EXERCISE
Would you output the lines from the one containing "Organizational planning (234, 2344)" through the final line of the entries, exactly and with pictures omitted?

SUPPLIED INFORMATION
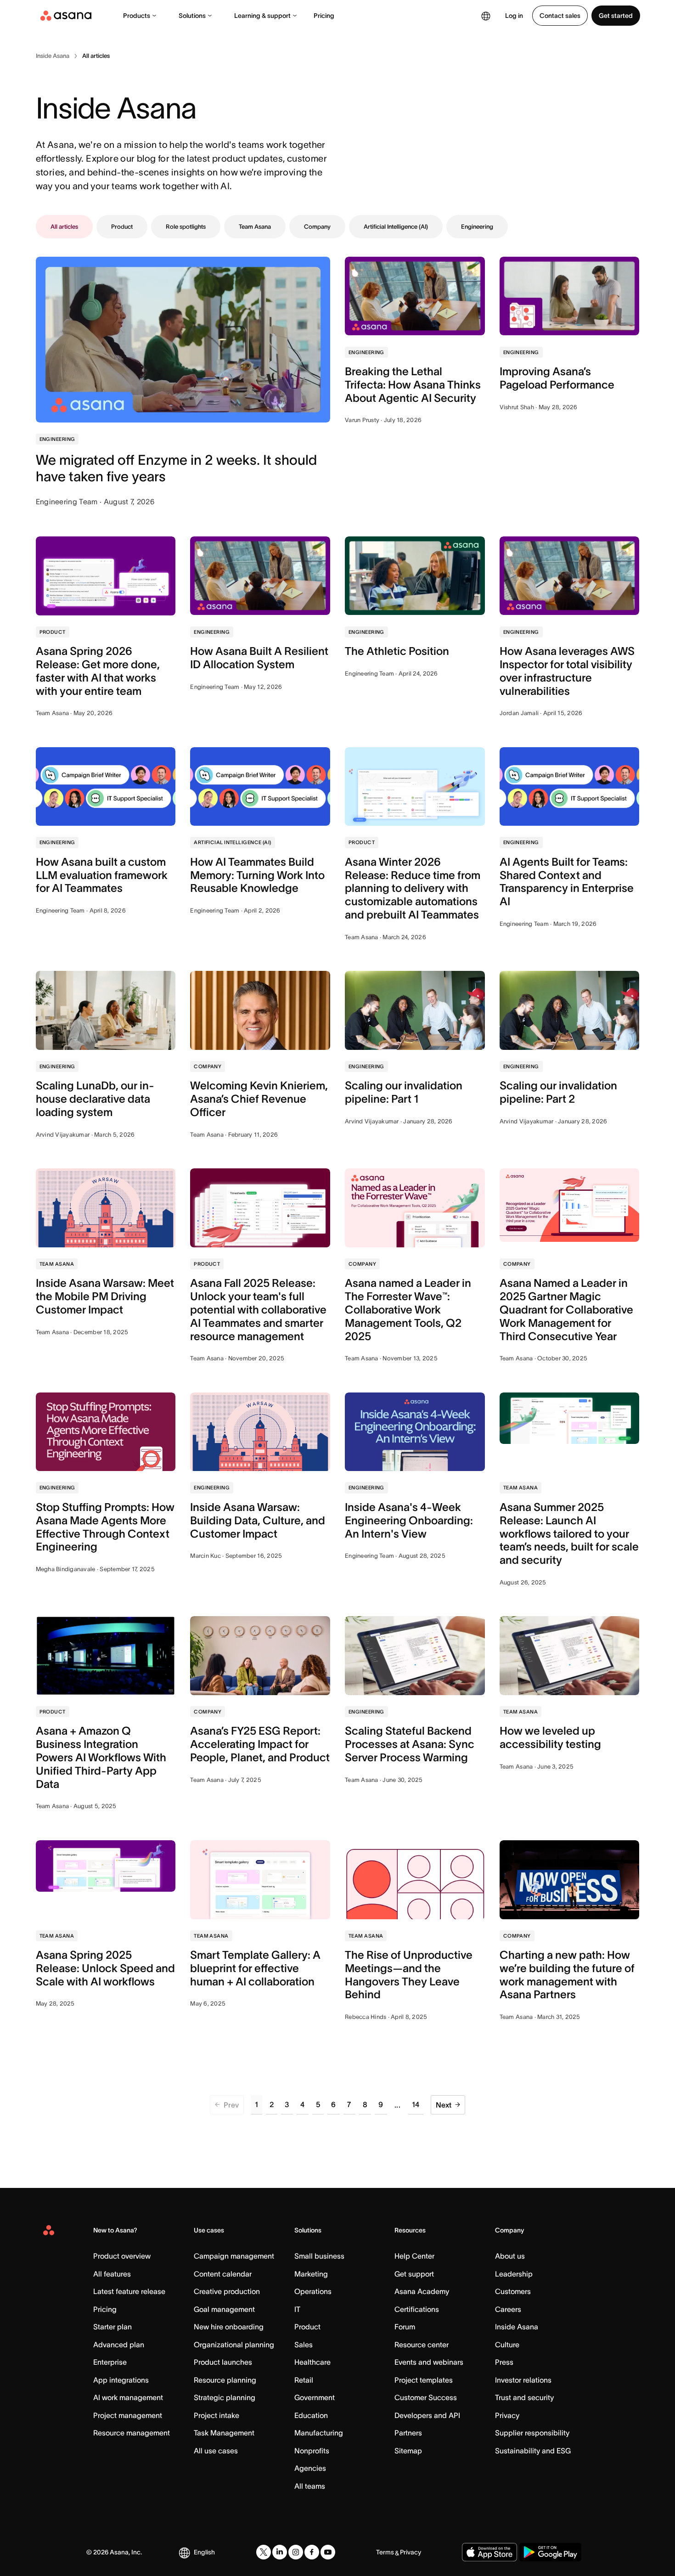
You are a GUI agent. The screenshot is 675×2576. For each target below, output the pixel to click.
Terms (385, 2552)
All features (112, 2274)
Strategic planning (224, 2397)
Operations (313, 2291)
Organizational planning (234, 2344)
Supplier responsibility (532, 2433)
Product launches (223, 2362)
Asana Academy (421, 2291)
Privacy (507, 2415)
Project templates (423, 2380)
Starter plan (112, 2326)
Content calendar (223, 2274)
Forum (404, 2326)
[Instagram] (295, 2552)
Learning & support (262, 15)
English (204, 2552)
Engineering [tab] (477, 226)
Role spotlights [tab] (186, 226)
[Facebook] (311, 2552)
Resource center (421, 2344)
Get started (616, 15)
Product (307, 2326)
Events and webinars (428, 2362)
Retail (303, 2380)
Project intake (216, 2415)
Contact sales (560, 15)
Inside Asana (516, 2326)
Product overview (122, 2256)
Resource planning (225, 2380)
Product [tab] (122, 226)
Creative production (227, 2291)
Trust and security (524, 2397)
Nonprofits (311, 2450)
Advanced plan (118, 2344)
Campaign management (234, 2256)
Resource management (131, 2433)
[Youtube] (328, 2552)
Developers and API (427, 2415)
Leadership (514, 2274)
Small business (319, 2256)
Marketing (311, 2274)
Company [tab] (317, 226)
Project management (127, 2415)
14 (416, 2104)
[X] (263, 2552)
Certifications (416, 2309)
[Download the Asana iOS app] (489, 2552)
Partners (408, 2433)
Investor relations (523, 2380)
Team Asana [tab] (255, 226)
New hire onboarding (229, 2326)
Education (311, 2415)
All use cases (216, 2450)
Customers (513, 2291)
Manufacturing (318, 2433)
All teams (309, 2486)
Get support (414, 2274)
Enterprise (110, 2362)
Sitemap (408, 2450)
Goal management (224, 2309)
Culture (507, 2344)
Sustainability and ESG (533, 2450)
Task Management (224, 2433)
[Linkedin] (279, 2552)
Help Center (414, 2256)
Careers (508, 2309)
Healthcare (312, 2362)
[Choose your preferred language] (486, 16)
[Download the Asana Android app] (550, 2552)
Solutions (192, 15)
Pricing (324, 15)
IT (297, 2309)
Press (504, 2362)
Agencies (310, 2468)
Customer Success (425, 2397)
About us (510, 2256)
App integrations (121, 2380)
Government (314, 2397)
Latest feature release (129, 2291)
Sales (303, 2344)
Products (136, 15)
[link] (52, 56)
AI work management (128, 2397)
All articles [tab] (64, 226)
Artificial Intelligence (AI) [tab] (396, 226)
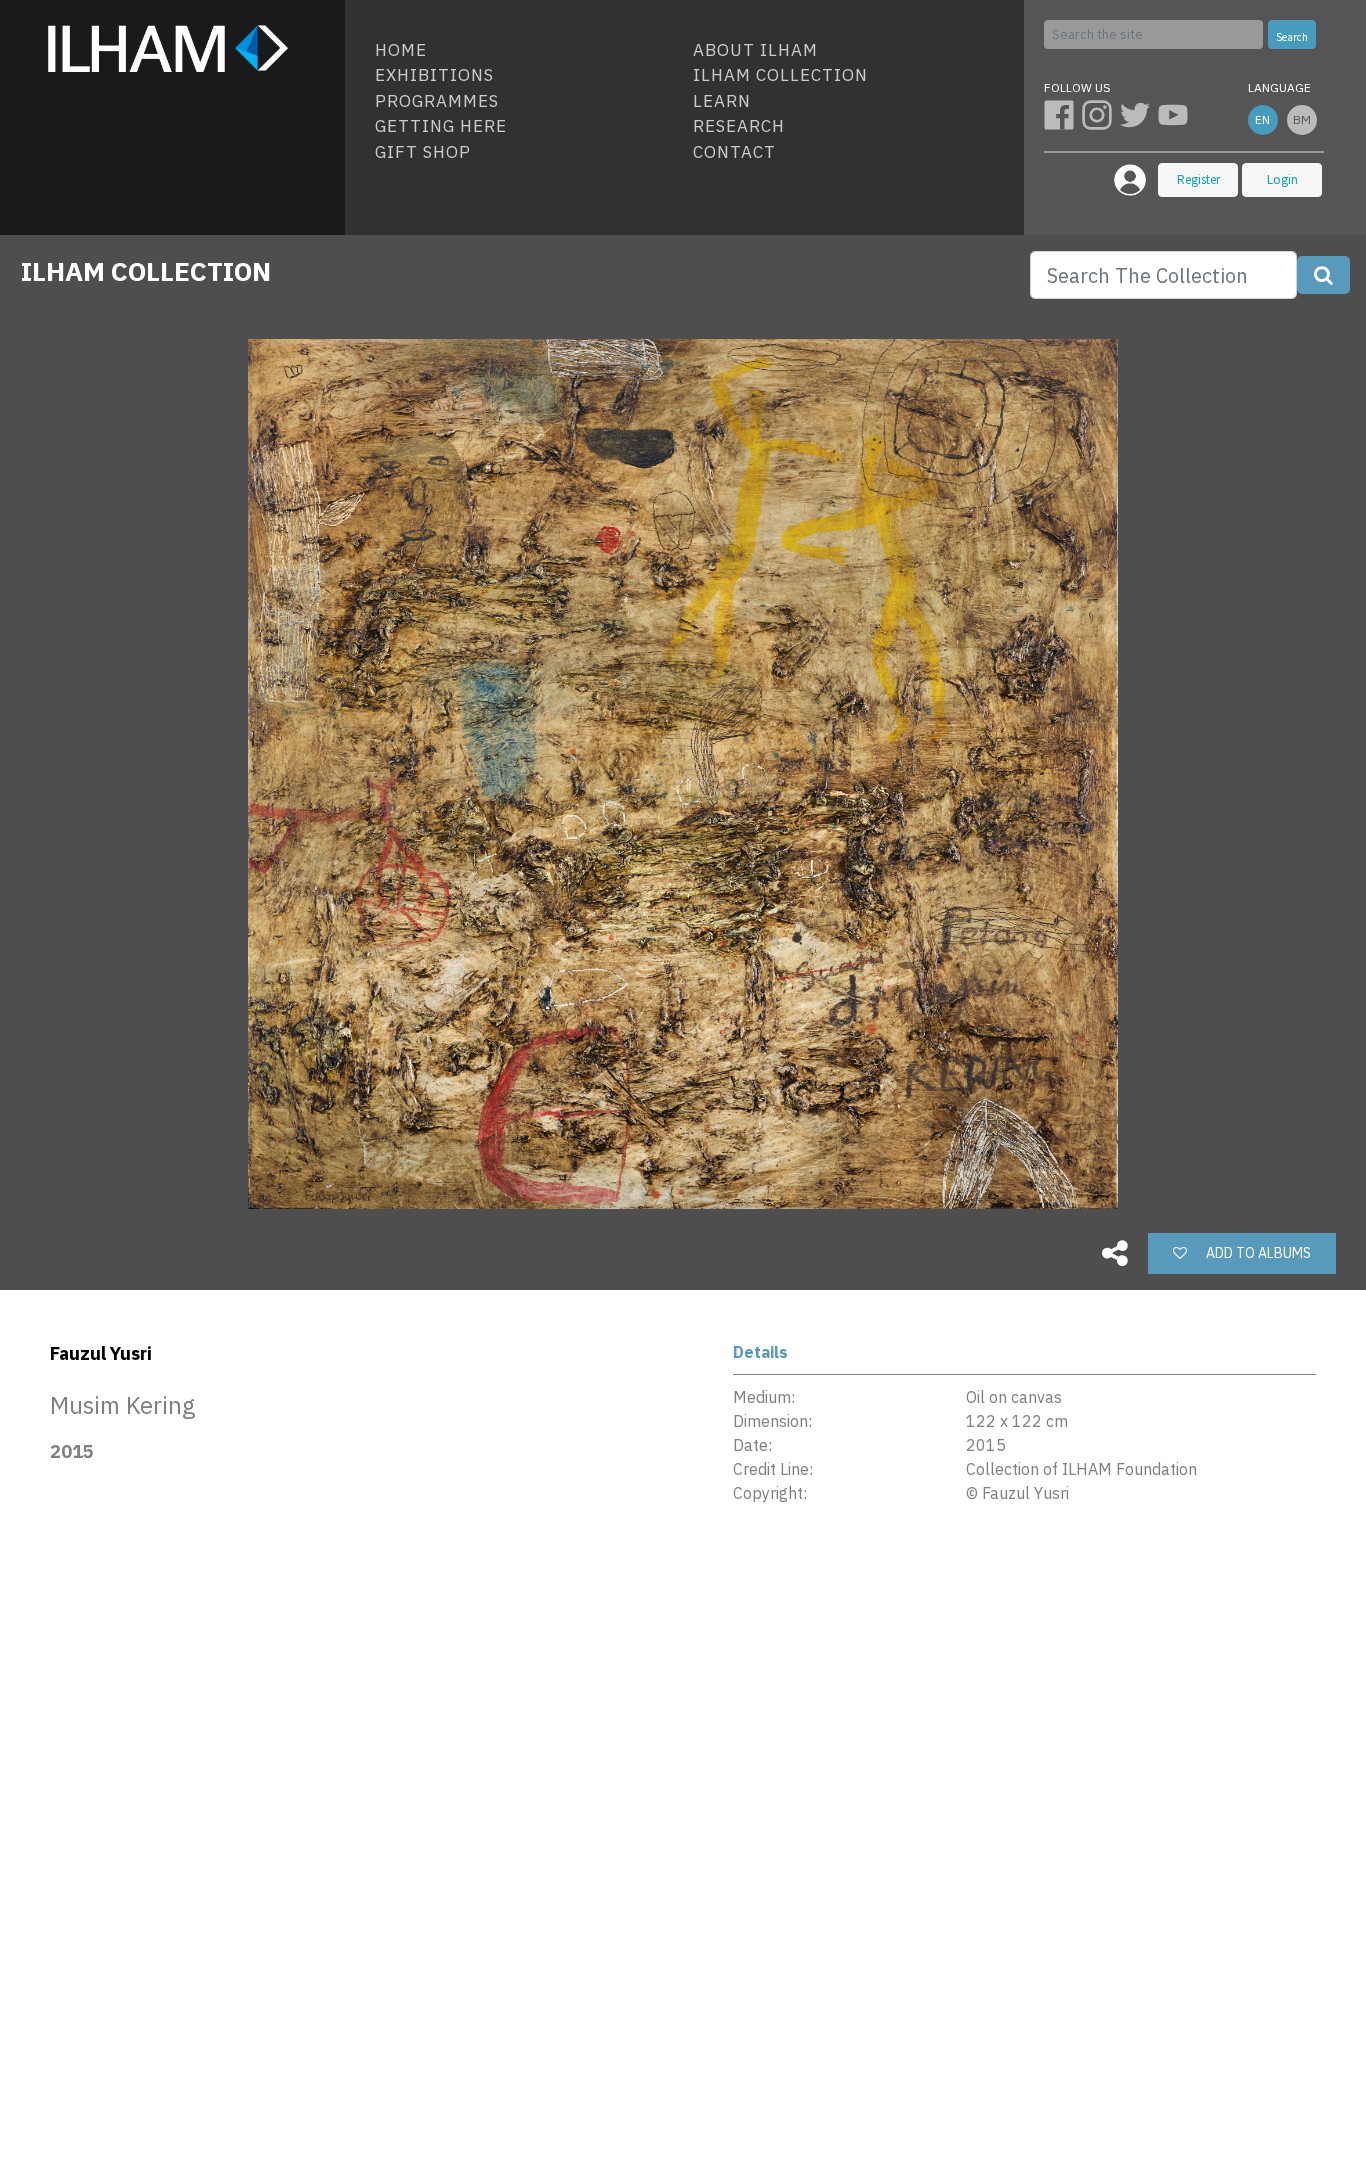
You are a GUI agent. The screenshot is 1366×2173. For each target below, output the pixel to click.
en (1262, 119)
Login (1282, 179)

WRITTEN SOLUTION
Organizational planning (234, 2344)
Supplier responsibility (532, 2433)
Product launches (223, 2362)
Asana Academy (421, 2291)
Privacy (507, 2415)
Project templates (423, 2380)
Starter plan (112, 2326)
Content calendar (223, 2274)
Forum (404, 2326)
[Instagram] (295, 2552)
Learning & support (262, 15)
English (204, 2552)
Engineering [tab] (477, 226)
Role spotlights [tab] (186, 226)
[Facebook] (311, 2552)
Resource center (421, 2344)
Get started (616, 15)
Product (307, 2326)
Events and webinars (428, 2362)
Retail (303, 2380)
Project intake (216, 2415)
Contact sales (560, 15)
Inside Asana (516, 2326)
Product overview (122, 2256)
Resource planning (225, 2380)
Product [tab] (122, 226)
Creative production (227, 2291)
Trust and security (524, 2397)
Nonprofits (311, 2450)
Advanced plan (118, 2344)
Campaign management (234, 2256)
Resource management (131, 2433)
[Youtube] (328, 2552)
Developers and API (427, 2415)
Leadership (514, 2274)
Small business (319, 2256)
Marketing (311, 2274)
Company [tab] (317, 226)
Project management (127, 2415)
14 (416, 2104)
[X] (263, 2552)
Certifications (416, 2309)
[Download the Asana iOS app] (489, 2552)
Partners (408, 2433)
Investor relations (523, 2380)
Team Asana [tab] (255, 226)
New hire onboarding (229, 2326)
Education (311, 2415)
All use cases (216, 2450)
Customers (513, 2291)
Manufacturing (318, 2433)
All teams (309, 2486)
Get support (414, 2274)
Enterprise (110, 2362)
Sitemap (408, 2450)
Goal management (224, 2309)
Culture (507, 2344)
Sustainability and ESG (533, 2450)
Task Management (224, 2433)
[Linkedin] (279, 2552)
Help Center (414, 2256)
Careers (508, 2309)
Healthcare (312, 2362)
[Choose your preferred language] (486, 16)
[Download the Asana Android app] (550, 2552)
Solutions (192, 15)
Pricing (324, 15)
IT (297, 2309)
Press (504, 2362)
Agencies (310, 2468)
Customer Success (425, 2397)
About us (510, 2256)
App integrations (121, 2380)
Government (314, 2397)
Latest feature release (129, 2291)
Sales (303, 2344)
Products (136, 15)
[link] (52, 56)
AI work management (128, 2397)
All articles [tab] (64, 226)
Artificial Intelligence (AI) [tab] (396, 226)
You are a GUI agent. The screenshot is 1366×2173. For each target below, output the pixel to click.
en (1262, 119)
Login (1282, 179)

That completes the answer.